O interesse pela aviação foi e continua, inclusive nos dias de hoje, atingindo muitas pessoas, atraídas pelo mistério de poder voar. É o caso de Bruno Tentor Ferraz, de 20 anos de idade, que iniciou o curso teórico para piloto de avião em agosto do ano passado, no Aeroclube de Bauru, e orgulha-se de suas primeiras horas de vôo. Ele conta que o interesse surgiu a partir de conversas com seu sogro, que era comandante. Eu gostava de aviação e não sabia. Descobri somente no ano passado.
Com duas horas de vôo registradas, Bruno já sonha em seguir seus estudos para, em breve, tornar-se um profissional da aviação. Tem que ser bastante humilde, ter muita força de vontade e estudar muito. A minha primeira meta é ser comandante da TAM, afirma. Para os mais experientes, a emoção de pilotar um avião não é diferente. Vicente Afonso Filho é piloto aposentado e foi comandante da Vasp durante 20 anos. Ele conta que iniciou o curso de pilotagem no Aeroclube de Bauru, em julho de 1964, e exerceu a profissão na cidade até 1972, quando foi contratado pela Vasp. Fiquei na Vasp até 1992, quando me aposentei. Depois de aposentado, Vicente conta que ficou durante seis meses parado, mas não resistiu à vontade de voltar a pilotar. Atualmente, ele pilota um jato de uma empresa particular. Percebi que, seu eu paro, fico louco. Aviação é coisa que você entra porque você gosta. É uma paixão. É uma vida dinâmica - um dia você está aqui, no outro você está em outra cidade, outro país, expõe.

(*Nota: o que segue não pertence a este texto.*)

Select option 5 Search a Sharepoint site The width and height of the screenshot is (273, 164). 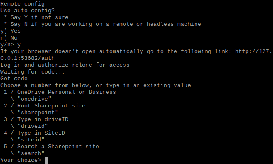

O piloto relembra a emoção de seu primeiro vôo, quando decidiu que sua vida seria dedicada à aviação. Quando o avião saiu do chão, eu fiquei até atrapalhado. Eu pensei era isso que eu queria, a minha vida vai ser essa, conta. Com 37 anos de carreira e 18 mil horas de vôo, Vicente conta que muitas vezes relembra a emoção do início da carreira. A gente ainda sente aquela emoção, principalmente quando mudamos de avião. É como um brinquedo nas mãos de uma criança.